We sincerely thank the reviewer once again for the reviewer's comments and suggestions. We hope that our responses have addressed the reviewer's concerns, and we look forward to further discussions with the reviewer.

审稿意见
5

This paper addresses the high storage cost of soft labels in dataset distillation that generates synthetic labels directly from images. It leverages open-source models like CLIP and a LoRA-like fine-tuning strategy to extract the labels, bridging the gap between pre-trained and target distributions.

优点

  1. The motivation of this paper is clear and easy to understand.
  2. The proposed method is simple and effective.

缺点

I am convinced of the motivation of this paper, but there are significant concerns on using CLIP to generate labels from images:

  1. Why not use stronger supervised models or self-supervised models? If we can use another stronger model like CLIP to generate labels from images, why not use it directly for the target task, or replace CLIP (weakly-supervised) with other models like supervised ViT or self-supervised DINOv2? Authors finetune CLIP vision encoder with LoRA, and text embeddings to adapt the specific dataset, which can be seen as a kind of supervised trained model.
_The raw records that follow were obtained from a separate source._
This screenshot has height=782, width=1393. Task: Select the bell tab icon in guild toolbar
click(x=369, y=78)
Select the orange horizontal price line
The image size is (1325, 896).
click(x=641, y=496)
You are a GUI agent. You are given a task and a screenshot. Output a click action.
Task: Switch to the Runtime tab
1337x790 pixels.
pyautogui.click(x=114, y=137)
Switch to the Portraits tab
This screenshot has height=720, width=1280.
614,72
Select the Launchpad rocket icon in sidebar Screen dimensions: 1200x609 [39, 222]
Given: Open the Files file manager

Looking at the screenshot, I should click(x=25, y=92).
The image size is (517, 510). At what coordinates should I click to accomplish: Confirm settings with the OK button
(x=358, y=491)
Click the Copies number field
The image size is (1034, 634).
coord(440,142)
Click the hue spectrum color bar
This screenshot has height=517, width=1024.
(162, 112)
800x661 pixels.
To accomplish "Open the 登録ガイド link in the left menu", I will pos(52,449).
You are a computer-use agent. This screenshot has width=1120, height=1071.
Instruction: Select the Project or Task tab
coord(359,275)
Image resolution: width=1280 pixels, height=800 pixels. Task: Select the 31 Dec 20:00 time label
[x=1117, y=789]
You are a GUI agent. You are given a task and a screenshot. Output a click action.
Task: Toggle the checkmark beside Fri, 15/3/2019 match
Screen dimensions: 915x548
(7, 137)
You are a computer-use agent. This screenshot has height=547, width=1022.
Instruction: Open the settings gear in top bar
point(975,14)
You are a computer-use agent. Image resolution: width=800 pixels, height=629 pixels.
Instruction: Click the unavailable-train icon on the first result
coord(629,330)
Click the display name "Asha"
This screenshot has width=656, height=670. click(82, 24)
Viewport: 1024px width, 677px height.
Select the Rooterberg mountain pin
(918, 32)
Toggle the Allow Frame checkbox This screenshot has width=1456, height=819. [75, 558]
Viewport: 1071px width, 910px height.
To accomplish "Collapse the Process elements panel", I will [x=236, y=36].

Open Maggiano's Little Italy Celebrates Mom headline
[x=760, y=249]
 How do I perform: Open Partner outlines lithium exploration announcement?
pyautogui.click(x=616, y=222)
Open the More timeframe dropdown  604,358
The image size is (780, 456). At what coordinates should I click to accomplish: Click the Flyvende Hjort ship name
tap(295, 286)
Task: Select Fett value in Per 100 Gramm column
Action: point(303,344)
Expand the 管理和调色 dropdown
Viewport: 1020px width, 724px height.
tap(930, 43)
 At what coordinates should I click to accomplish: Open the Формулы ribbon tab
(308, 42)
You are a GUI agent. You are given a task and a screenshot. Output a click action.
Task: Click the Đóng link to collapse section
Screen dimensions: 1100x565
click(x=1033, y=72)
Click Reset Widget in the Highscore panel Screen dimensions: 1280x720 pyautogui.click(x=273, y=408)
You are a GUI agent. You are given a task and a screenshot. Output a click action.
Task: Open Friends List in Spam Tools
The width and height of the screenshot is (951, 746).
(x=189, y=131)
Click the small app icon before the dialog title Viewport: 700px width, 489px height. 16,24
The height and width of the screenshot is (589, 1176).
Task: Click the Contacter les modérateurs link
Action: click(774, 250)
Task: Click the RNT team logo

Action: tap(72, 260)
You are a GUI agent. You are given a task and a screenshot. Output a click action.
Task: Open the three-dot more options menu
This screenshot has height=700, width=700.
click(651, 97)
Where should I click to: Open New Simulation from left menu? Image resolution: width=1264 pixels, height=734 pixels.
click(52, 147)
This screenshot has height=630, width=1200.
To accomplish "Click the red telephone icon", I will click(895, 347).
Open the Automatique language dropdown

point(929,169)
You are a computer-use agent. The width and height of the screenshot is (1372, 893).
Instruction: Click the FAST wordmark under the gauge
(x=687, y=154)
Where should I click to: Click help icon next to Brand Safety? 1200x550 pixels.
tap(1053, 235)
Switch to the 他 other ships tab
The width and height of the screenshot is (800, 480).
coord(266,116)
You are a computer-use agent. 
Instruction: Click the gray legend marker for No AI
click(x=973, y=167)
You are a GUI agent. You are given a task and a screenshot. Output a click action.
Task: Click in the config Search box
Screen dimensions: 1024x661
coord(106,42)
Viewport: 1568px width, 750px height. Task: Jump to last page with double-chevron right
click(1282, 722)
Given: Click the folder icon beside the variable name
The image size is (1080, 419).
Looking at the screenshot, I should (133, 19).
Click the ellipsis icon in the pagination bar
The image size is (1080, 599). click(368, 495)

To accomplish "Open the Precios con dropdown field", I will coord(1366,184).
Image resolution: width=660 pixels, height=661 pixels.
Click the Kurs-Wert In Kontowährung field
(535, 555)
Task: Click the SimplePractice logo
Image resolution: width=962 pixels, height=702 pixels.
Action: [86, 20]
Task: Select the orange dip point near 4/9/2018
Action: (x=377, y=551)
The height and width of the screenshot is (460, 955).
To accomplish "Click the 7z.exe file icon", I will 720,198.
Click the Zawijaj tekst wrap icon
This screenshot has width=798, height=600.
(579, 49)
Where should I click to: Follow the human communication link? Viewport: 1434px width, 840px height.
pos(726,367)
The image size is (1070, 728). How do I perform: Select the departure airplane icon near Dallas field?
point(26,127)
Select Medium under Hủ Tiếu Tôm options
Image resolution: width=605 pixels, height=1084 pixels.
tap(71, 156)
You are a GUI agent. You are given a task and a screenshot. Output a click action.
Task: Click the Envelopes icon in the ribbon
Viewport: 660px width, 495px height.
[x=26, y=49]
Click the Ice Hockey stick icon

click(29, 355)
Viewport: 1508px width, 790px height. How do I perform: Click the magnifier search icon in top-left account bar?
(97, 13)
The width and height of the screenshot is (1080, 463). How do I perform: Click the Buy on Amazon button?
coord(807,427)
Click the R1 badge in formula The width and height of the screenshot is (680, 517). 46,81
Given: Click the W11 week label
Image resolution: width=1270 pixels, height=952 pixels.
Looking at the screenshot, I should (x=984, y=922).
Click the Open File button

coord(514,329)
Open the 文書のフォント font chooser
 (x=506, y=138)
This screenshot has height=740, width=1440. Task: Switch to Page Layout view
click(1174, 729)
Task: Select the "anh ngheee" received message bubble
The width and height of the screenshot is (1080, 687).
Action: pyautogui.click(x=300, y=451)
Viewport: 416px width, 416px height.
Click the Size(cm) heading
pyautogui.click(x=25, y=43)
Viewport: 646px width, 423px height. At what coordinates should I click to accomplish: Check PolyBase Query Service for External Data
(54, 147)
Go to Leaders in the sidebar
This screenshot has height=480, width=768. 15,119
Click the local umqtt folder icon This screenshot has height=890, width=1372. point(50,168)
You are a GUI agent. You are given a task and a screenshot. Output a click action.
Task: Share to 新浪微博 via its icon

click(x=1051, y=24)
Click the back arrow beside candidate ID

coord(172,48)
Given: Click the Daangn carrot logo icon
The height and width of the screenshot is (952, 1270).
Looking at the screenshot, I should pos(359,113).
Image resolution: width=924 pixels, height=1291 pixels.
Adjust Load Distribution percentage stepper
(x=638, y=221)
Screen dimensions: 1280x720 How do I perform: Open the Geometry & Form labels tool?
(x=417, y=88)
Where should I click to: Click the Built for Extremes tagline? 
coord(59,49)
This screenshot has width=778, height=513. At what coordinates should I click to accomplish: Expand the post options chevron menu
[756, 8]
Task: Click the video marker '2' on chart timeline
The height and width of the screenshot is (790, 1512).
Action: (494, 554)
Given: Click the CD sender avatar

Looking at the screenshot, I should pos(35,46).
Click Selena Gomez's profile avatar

If we change it to supervised ResNet, ViT, or self-supervised DINOv2 (versus the performance reported with R18 from scratch), the performance may be better. Similarly, why not finetune the foundation models (CLIP or DINOv2) with LoRA on the distilled datasets if we have already used a foundation model?

  2. The effectiveness of the proposed method. The storage of classifier weights is not important compared to labels, only 0.7MB in Table 3. In addition, the improvements of Text-Embedding-Based Init and Image Update are quite marginal (0.1 in accuracy). Most improvements come from LoRA-Like Knowledge Transfer, that is to say, adapting the supervised information of the dataset to CLIP vision encoder. 'M' is a bit confusing, please change 'M' to 'MB' in the paper.

问题

Why there is no 'Size of Labels' for L Yin et al. (2024) and Sun et al. (2024)

评论

Weakness 1

W1.1 Replace CLIP with stronger supervised models or self-supervised models.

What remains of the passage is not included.